----- EXCERPTED RECORDS -----
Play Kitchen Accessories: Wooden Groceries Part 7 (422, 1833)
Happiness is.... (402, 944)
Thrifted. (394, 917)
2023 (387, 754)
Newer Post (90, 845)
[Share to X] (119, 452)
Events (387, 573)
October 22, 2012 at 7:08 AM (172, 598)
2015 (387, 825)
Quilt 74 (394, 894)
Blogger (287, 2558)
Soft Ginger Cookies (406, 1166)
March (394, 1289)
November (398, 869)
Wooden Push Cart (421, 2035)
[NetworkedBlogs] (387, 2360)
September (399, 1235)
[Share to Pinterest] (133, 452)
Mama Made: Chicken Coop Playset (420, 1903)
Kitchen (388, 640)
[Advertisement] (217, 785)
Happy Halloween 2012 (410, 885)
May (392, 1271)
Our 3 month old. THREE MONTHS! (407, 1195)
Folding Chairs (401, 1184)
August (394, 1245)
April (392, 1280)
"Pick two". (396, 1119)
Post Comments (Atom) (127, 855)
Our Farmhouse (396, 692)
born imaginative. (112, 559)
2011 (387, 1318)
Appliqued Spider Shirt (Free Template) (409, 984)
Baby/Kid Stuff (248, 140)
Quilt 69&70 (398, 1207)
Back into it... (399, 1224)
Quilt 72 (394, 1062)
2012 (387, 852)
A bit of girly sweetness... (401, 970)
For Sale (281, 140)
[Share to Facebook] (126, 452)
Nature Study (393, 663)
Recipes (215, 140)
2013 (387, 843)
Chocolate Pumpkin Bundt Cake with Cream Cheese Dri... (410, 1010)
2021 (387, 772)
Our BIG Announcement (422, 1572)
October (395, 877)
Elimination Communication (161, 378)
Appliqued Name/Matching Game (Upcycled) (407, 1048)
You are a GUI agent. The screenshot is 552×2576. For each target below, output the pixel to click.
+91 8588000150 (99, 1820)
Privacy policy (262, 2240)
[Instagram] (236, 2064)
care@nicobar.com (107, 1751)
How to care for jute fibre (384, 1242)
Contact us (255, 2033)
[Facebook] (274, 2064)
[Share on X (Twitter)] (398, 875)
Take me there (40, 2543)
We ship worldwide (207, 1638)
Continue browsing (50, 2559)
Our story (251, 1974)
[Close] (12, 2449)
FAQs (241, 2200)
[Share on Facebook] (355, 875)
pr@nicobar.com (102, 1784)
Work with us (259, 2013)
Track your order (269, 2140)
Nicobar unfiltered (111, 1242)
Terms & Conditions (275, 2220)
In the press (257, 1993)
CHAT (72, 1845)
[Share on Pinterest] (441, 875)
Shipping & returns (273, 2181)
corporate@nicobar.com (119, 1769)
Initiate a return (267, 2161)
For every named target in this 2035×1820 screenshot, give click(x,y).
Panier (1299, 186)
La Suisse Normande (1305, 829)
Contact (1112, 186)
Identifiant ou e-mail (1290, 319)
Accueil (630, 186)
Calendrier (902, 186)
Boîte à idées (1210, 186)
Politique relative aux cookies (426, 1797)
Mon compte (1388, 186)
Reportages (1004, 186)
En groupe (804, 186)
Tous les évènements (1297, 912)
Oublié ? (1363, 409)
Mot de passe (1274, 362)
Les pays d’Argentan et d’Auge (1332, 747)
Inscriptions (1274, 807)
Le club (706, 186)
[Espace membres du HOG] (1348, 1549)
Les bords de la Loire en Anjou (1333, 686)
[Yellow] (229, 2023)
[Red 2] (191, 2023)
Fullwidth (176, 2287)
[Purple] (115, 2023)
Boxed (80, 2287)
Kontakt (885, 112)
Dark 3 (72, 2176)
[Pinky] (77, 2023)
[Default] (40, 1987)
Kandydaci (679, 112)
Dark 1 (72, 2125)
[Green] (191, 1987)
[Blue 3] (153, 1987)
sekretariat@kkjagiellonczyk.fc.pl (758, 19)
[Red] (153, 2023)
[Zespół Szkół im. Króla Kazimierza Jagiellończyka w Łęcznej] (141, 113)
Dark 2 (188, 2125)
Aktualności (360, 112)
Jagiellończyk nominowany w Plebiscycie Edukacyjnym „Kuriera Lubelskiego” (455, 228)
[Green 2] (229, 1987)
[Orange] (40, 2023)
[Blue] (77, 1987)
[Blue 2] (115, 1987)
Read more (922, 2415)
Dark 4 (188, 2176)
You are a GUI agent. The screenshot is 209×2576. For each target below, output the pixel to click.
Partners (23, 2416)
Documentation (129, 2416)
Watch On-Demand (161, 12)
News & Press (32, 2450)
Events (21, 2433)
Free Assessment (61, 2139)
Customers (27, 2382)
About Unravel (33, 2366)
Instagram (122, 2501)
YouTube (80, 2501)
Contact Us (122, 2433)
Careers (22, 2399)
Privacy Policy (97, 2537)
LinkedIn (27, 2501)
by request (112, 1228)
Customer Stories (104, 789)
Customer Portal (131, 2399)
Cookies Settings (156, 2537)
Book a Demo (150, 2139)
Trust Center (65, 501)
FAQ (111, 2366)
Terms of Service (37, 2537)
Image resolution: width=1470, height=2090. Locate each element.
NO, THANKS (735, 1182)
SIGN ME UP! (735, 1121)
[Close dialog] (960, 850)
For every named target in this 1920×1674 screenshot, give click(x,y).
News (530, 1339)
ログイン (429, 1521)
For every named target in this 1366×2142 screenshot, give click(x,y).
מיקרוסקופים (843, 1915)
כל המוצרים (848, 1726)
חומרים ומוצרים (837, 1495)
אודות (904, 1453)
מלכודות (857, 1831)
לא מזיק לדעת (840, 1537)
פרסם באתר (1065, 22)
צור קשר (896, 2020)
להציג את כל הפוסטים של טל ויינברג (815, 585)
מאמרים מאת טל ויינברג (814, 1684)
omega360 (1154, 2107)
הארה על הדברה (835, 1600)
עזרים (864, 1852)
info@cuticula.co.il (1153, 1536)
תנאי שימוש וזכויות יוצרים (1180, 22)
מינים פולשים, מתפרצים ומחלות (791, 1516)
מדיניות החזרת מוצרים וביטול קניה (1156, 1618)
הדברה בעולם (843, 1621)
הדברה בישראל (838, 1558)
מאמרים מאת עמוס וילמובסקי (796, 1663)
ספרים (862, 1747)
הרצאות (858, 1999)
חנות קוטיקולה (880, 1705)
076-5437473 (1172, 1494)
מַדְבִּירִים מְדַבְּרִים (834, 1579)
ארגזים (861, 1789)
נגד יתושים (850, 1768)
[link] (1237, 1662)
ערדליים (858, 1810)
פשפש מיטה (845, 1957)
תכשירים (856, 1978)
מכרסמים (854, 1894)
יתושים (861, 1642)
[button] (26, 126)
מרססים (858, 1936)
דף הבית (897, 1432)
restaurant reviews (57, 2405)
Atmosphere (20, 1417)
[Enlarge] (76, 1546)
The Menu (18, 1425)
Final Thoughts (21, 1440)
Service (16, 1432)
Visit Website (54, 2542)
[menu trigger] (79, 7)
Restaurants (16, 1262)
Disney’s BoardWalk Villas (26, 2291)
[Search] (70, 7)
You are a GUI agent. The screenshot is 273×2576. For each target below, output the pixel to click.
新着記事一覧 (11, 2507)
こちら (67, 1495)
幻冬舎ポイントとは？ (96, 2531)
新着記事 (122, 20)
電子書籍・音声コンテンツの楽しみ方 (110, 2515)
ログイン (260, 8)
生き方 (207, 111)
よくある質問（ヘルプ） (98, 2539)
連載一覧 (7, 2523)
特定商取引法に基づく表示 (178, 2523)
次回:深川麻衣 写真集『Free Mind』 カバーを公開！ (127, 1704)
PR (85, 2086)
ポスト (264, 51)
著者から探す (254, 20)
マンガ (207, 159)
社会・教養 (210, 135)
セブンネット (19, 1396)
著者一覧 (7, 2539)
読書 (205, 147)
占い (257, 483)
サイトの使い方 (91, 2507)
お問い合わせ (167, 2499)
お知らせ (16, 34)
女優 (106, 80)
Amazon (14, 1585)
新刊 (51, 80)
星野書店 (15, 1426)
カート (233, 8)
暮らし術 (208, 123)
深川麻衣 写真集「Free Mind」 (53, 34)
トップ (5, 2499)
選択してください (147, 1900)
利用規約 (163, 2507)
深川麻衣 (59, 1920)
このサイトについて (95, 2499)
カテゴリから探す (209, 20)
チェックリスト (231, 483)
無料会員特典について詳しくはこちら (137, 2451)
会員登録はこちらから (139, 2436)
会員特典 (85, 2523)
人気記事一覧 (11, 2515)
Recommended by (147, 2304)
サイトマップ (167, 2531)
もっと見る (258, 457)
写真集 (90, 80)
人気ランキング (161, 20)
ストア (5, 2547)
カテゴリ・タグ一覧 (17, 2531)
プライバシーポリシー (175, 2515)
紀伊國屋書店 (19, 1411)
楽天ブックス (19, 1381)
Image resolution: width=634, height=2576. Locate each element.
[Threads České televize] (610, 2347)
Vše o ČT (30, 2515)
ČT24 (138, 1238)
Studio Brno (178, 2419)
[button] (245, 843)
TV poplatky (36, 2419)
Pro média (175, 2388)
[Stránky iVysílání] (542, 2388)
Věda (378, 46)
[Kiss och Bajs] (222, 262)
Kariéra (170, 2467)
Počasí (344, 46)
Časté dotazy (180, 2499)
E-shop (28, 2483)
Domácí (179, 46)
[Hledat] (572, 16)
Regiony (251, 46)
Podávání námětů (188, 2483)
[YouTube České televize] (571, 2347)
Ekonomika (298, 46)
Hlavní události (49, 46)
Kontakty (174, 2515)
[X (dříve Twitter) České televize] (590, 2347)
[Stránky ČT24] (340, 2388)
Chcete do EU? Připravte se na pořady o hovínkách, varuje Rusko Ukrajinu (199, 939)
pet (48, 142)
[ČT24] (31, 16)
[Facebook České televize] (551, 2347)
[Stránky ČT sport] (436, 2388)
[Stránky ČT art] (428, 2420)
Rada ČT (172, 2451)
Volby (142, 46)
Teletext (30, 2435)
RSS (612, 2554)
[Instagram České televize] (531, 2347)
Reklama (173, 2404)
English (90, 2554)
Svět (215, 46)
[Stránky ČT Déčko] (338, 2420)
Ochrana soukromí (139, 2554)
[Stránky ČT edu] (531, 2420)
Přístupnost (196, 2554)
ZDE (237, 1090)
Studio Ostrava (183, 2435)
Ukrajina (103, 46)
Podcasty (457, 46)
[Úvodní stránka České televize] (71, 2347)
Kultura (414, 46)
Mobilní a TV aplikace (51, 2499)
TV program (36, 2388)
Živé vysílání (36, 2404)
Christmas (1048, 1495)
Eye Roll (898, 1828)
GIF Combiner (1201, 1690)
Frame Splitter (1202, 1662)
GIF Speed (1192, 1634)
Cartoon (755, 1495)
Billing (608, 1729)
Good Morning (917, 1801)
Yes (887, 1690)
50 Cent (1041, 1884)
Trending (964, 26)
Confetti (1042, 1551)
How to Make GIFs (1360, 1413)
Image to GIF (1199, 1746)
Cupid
-----
- YOUR GOAL: For an answer, give a copy of every line in the listing that holds the word "Locate".

- TASK OUTPUT:
Image resolution: width=1470, height=2090. Locate each element.
Image resolution: width=634, height=2576. Locate each element.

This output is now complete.